(Raw entries)
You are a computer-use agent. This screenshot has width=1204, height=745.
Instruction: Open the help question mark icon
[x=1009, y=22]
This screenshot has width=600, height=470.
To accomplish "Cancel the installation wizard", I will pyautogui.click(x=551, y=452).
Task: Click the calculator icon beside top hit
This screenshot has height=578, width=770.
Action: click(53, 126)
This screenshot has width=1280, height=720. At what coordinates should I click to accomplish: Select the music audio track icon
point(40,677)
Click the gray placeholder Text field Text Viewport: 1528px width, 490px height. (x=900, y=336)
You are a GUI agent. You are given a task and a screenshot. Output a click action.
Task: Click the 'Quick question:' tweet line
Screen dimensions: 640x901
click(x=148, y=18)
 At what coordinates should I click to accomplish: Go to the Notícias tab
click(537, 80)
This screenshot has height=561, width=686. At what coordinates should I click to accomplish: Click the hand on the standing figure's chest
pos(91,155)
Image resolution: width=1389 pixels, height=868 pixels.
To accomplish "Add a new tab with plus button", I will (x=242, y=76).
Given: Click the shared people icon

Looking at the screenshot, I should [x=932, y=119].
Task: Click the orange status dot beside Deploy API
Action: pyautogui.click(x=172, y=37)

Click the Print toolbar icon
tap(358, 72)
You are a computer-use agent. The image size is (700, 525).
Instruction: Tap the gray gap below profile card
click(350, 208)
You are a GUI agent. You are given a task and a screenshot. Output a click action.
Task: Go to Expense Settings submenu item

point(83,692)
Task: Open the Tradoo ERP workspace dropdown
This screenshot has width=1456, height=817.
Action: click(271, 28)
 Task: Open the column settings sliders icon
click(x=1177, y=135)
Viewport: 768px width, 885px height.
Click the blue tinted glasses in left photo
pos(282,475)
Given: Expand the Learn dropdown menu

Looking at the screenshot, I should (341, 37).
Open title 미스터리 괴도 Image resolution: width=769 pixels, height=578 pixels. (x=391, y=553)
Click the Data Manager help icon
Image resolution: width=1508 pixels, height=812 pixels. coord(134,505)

# GIVEN TASK:
Recast the entries from the line containing "Given: Expand the Learn dropdown menu" through the last line of the entries as a Markdown table with columns No. and Text, numbering each line and leaving out blank lines.

# FULL RESPONSE:
| No. | Text |
|---|---|
| 1 | Given: Expand the Learn dropdown menu |
| 2 | Looking at the screenshot, I should (341, 37). |
| 3 | Open title 미스터리 괴도 Image resolution: width=769 pixels, height=578 pixels. (x=391, y=553) |
| 4 | Click the Data Manager help icon |
| 5 | Image resolution: width=1508 pixels, height=812 pixels. coord(134,505) |